Prime Number of Set Bits in Binary Representation - Problem

Binary Detective Challenge: Given two integers left and right, count how many numbers in the inclusive range [left, right] have a prime number of set bits (1's) in their binary representation.

What are set bits? The number of 1's when a number is written in binary. For example:
• 21 in binary is 10101, which has 3 set bits
• 6 in binary is 110, which has 2 set bits

Goal: Return the count of numbers whose set bit count is a prime number (2, 3, 5, 7, 11, 13, ...).

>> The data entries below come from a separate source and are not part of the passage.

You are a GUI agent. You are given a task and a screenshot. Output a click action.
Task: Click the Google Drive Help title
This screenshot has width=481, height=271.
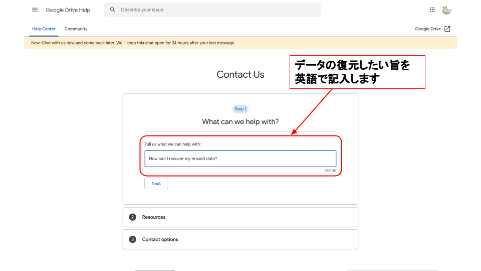click(x=68, y=10)
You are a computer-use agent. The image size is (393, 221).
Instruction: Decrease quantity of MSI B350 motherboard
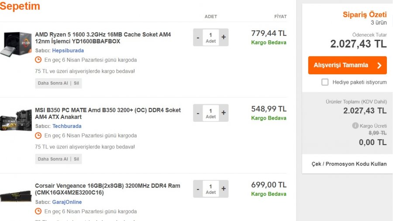click(198, 113)
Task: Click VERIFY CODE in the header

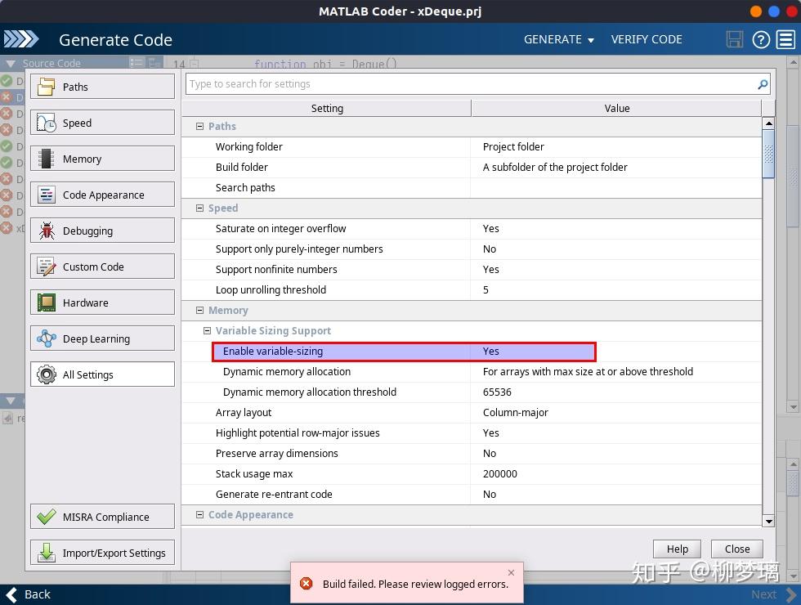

Example: For range [6, 10], we check each number's binary representation and count set bits, then determine if that count is prime.

Input & Output

example_1.py — Basic Range

$ Input: left = 6, right = 10

› Output: 4

💡 Note: 6→110(2 bits, prime), 7→111(3 bits, prime), 8→1000(1 bit, not prime), 9→1001(2 bits, prime), 10→1010(2 bits, prime). Total: 4 numbers with prime set bits.

example_2.py — Small Range

$ Input: left = 10, right = 15

› Output: 5

💡 Note: 10→1010(2 bits, prime), 11→1011(3 bits, prime), 12→1100(2 bits, prime), 13→1101(3 bits, prime), 14→1110(3 bits, prime), 15→1111(4 bits, not prime). Total: 5 numbers.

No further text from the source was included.